Uno degli esempi più rilevanti della pittura ostiense: il Caseggiato di Giove e Ganimede

🔸Anche la storia della riscoperta e degli scavi è ben diversa. Quella di Pompei inizia nel Settecento, suscitando fin da subito grande emozione nel rinvenire sotto metri di lava una città perfettamente conservata. A Ostia invece, anche se qualche scavo era già stato fatto nell’Ottocento, la grande stagione degli scavi della città si colloca nella I metà del Novecento. Mentre la “fortuna”, cioè la fama di Pompei vige da circa tre secoli, quella di Ostia è decisamente più recente.

Filippo Palizzi, Fanciulla pensosa negli scavi di Pompei, 1865

Fortuna – e disgrazia – del nome di Pompei usato come termine di paragone

Pompei viene usata spesso come termine di paragone non solo nei confronti con altre città romane, ma anche a sproposito con altre realtà, scoperte archeologiche, luoghi, situazioni e contesti che con Pompei non hanno niente a che vedere. Utilizzare Pompei come termine di paragone, se per alcuni, soprattutto in ambito giornalistico o, come in questo caso, promozionale, può essere un facile escamotage comunicativo, di fatto rischia di appiattire il significato stesso di Pompei e del nostro passato, omologando di fatto tutto il nostro patrimonio culturale.
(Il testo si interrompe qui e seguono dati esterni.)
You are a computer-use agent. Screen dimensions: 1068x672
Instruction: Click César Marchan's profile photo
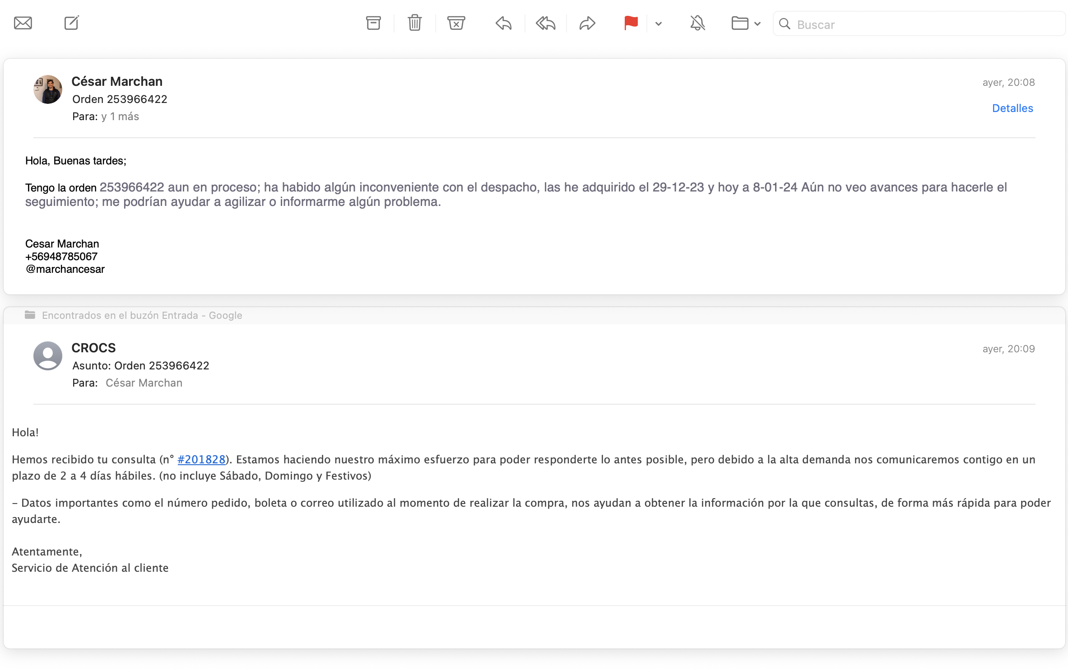click(x=48, y=89)
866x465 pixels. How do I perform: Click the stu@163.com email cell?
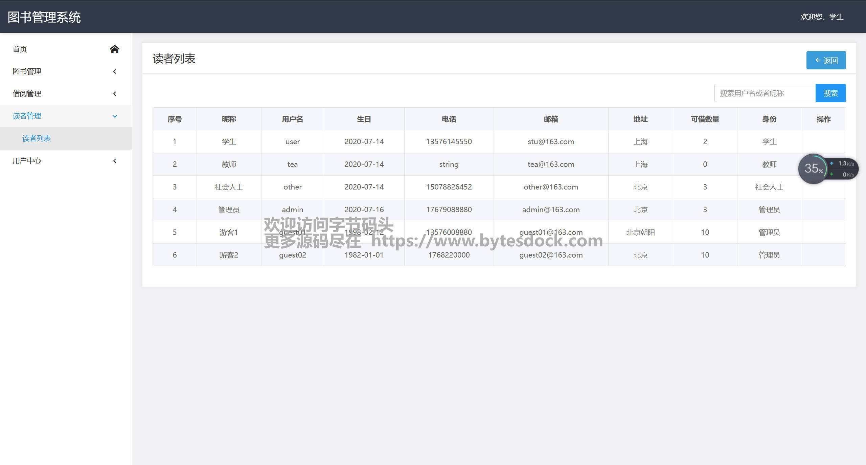tap(551, 141)
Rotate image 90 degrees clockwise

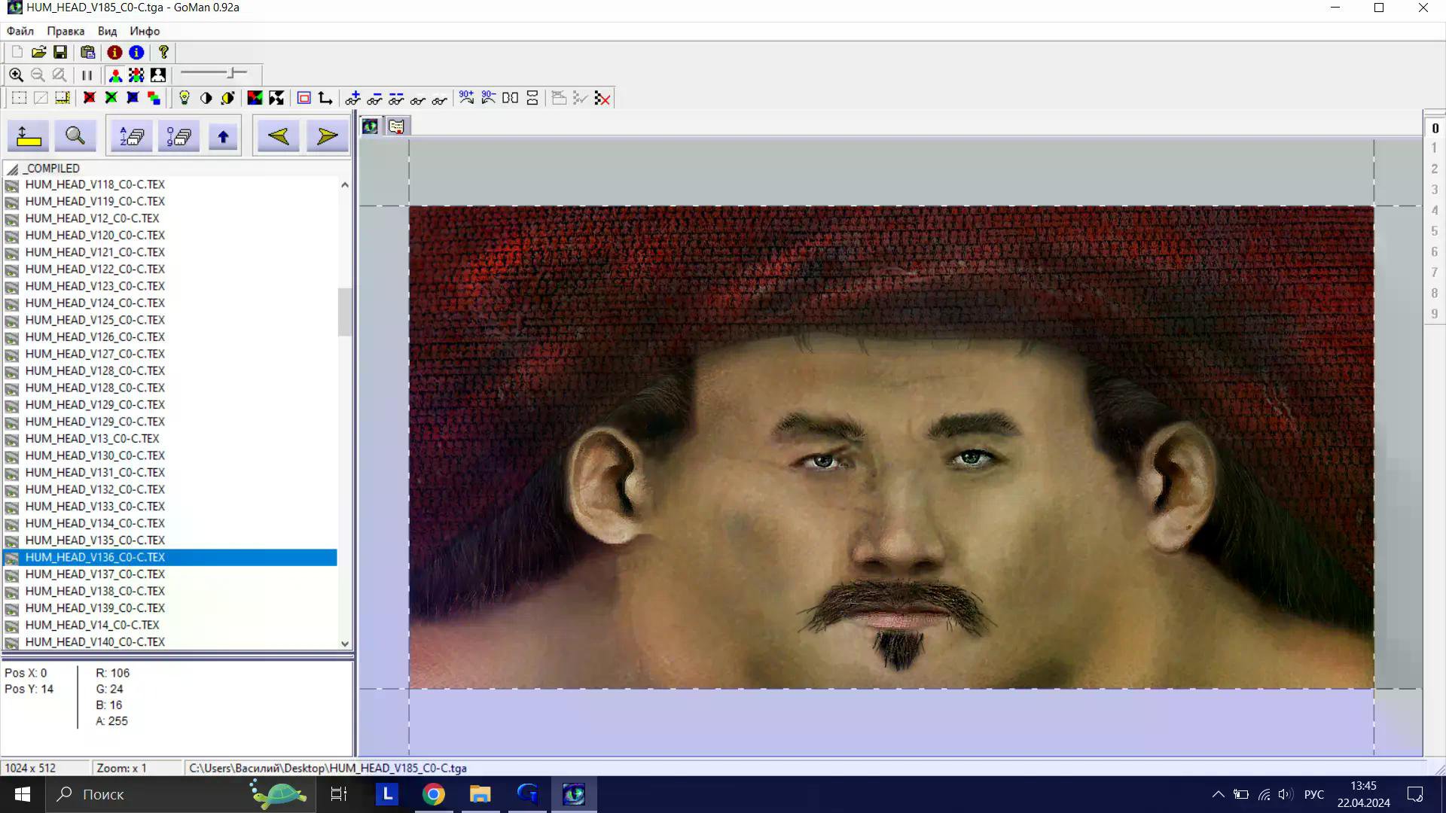pos(466,98)
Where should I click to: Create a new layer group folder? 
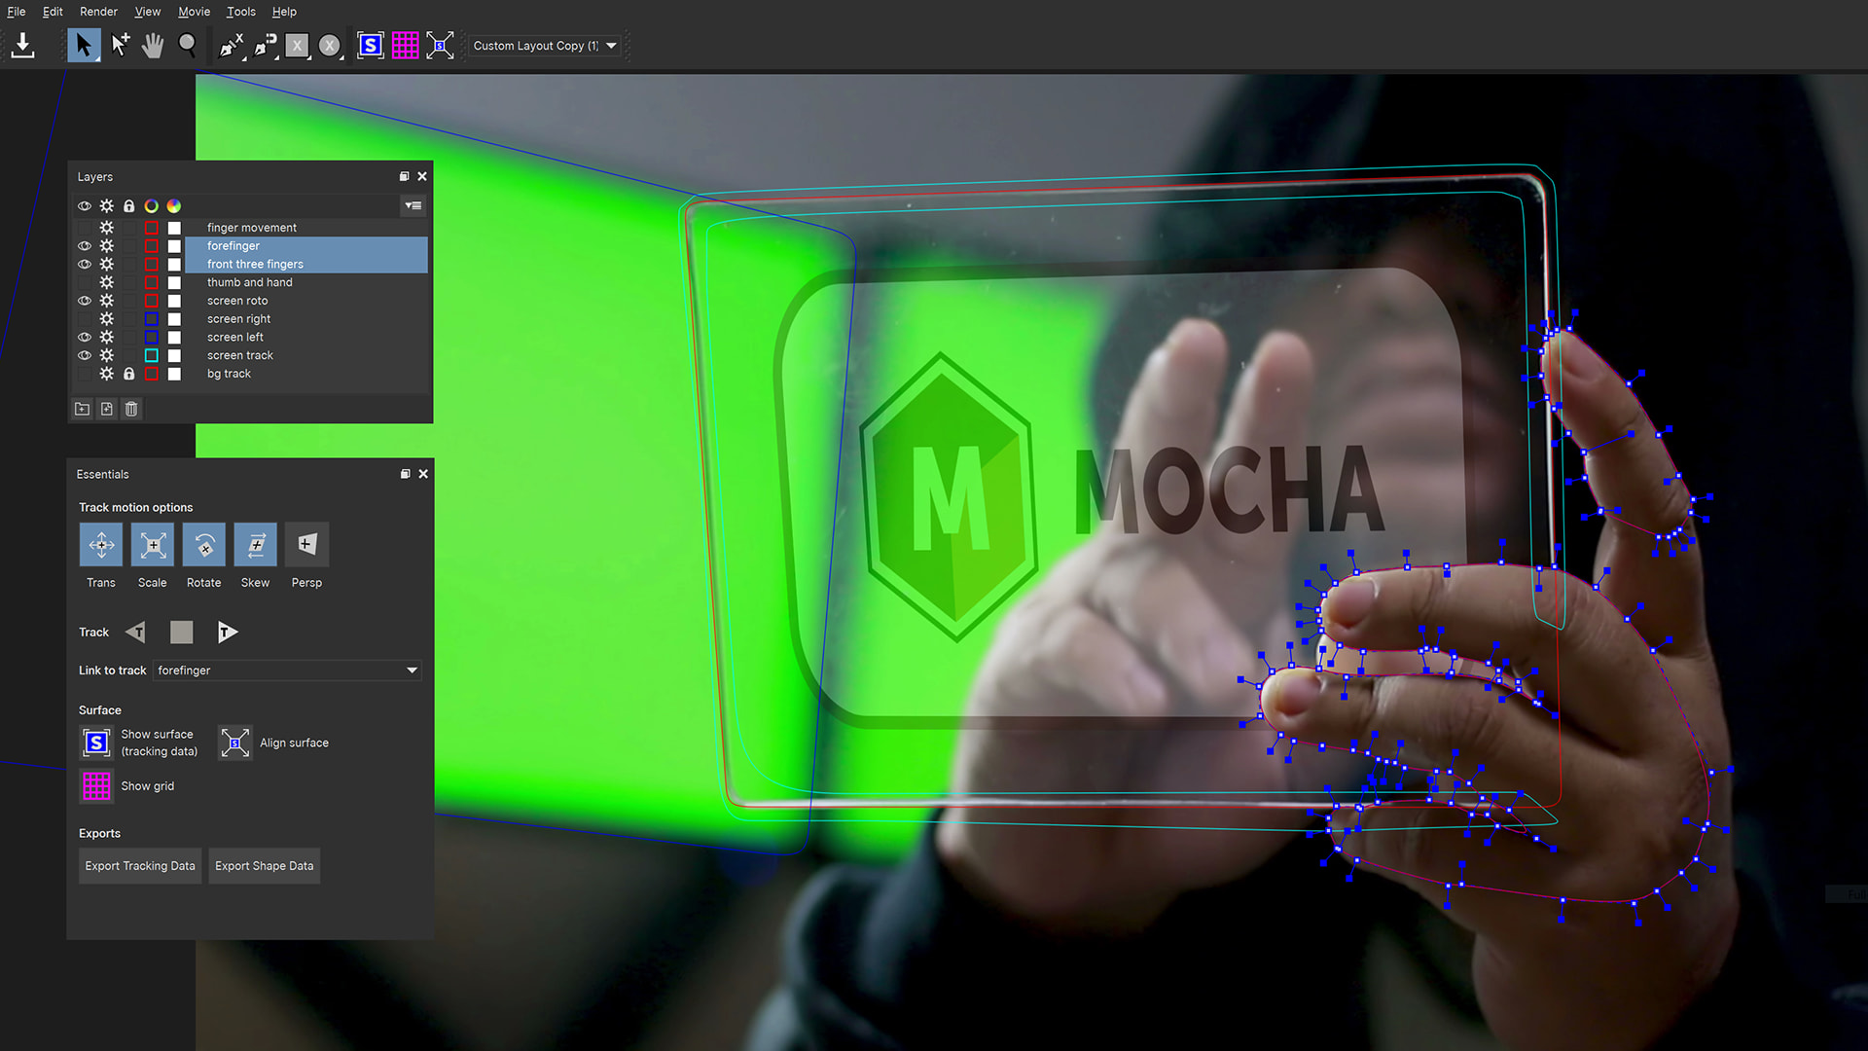(x=83, y=409)
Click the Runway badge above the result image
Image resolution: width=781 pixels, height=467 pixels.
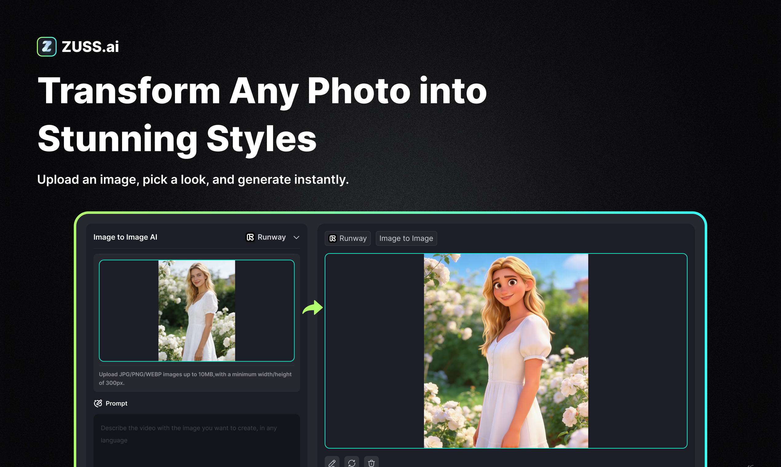[x=348, y=238]
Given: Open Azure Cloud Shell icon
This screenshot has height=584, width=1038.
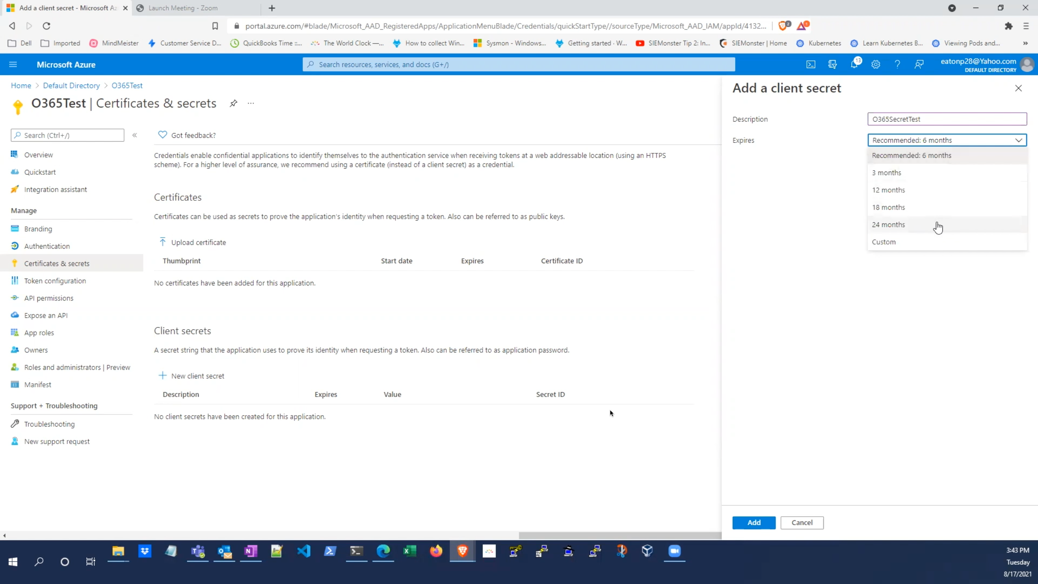Looking at the screenshot, I should pos(811,64).
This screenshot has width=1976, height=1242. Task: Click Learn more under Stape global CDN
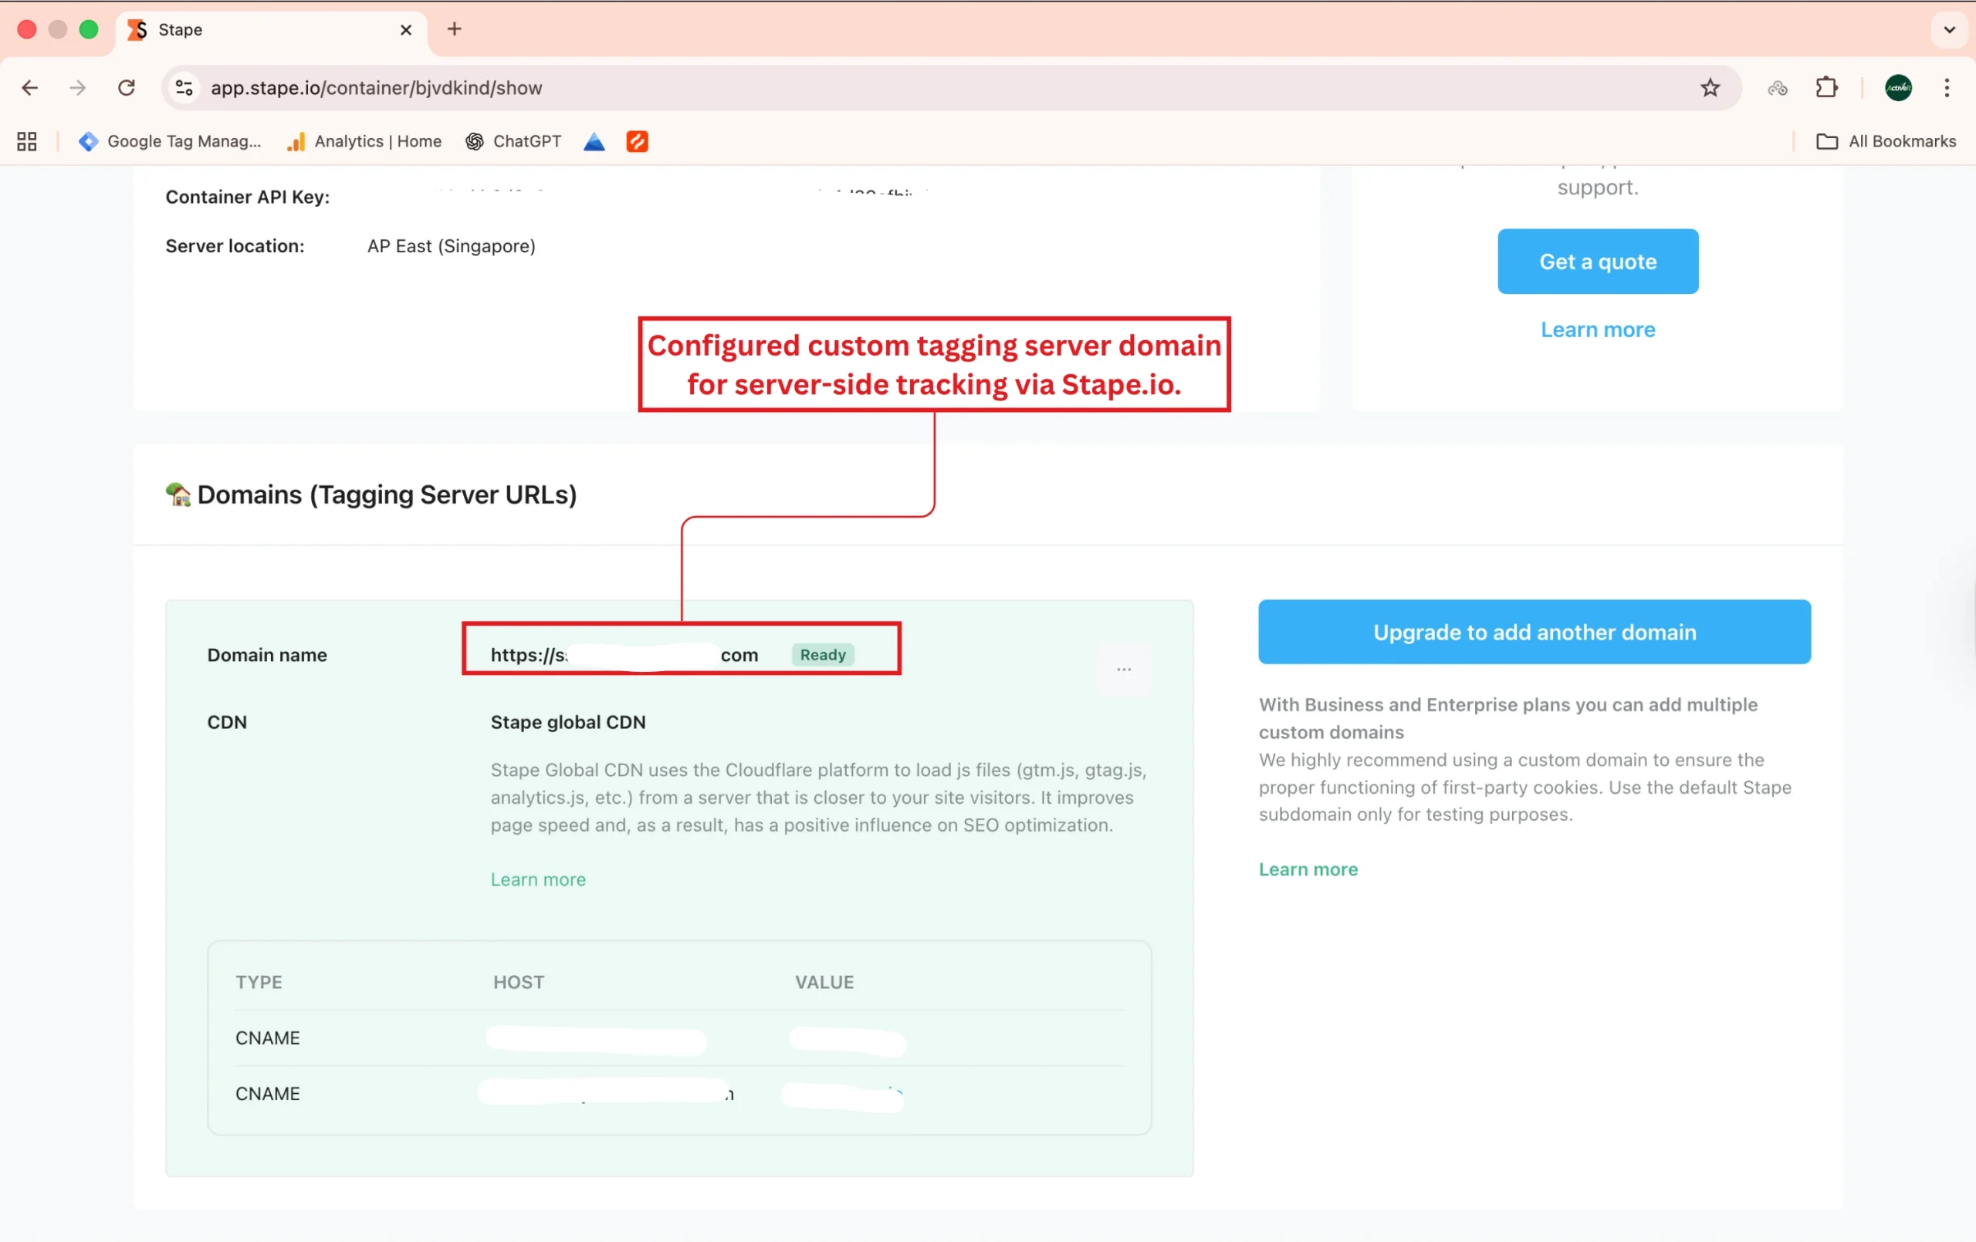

Invece è importante che di ogni contesto, sia esso archeologico, artistico, antico o meno, siano messe in evidenza le peculiarità che lo rendono unico. I paragoni reiterati e abusati, come in questo caso, appiattiscono il senso, svuotano di significato. Nel caso specifico, se Ostia viene definita la Pompei romana, uno può essere autorizzato a pensareah vabbè, se è come Pompei allora non mi interessa, Pompei l’ho già visitata“. E nessuno di noi vuole questo. E non solo nei confronti di Ostia, ma nei confronti di ogni sito archeologico di città romana che venga mediaticamente paragonata a Pompei.

Se da un lato, infatti, il paragone può suscitare nel pubblico un’immagine ben codificata, ovvero quella della città antica ben conservata, dall’altra parte rischia davvero di appiattire il senso e di rendere tutto un manifesto pubblicitario. Non può essere che se viene in luce un mosaico in centro a Londra quel mosaico fa parlare di Pompei britannica. Non esiste proprio. Ai giornalisti e ai tour operator chiedo di fare uno sforzo di immaginazione. Se non hanno fantasia si rivolgano direttamente ai siti che vogliono promuovere senza necessariamente ricercare il paragone con Pompei: ce ne guadagneremo tutti.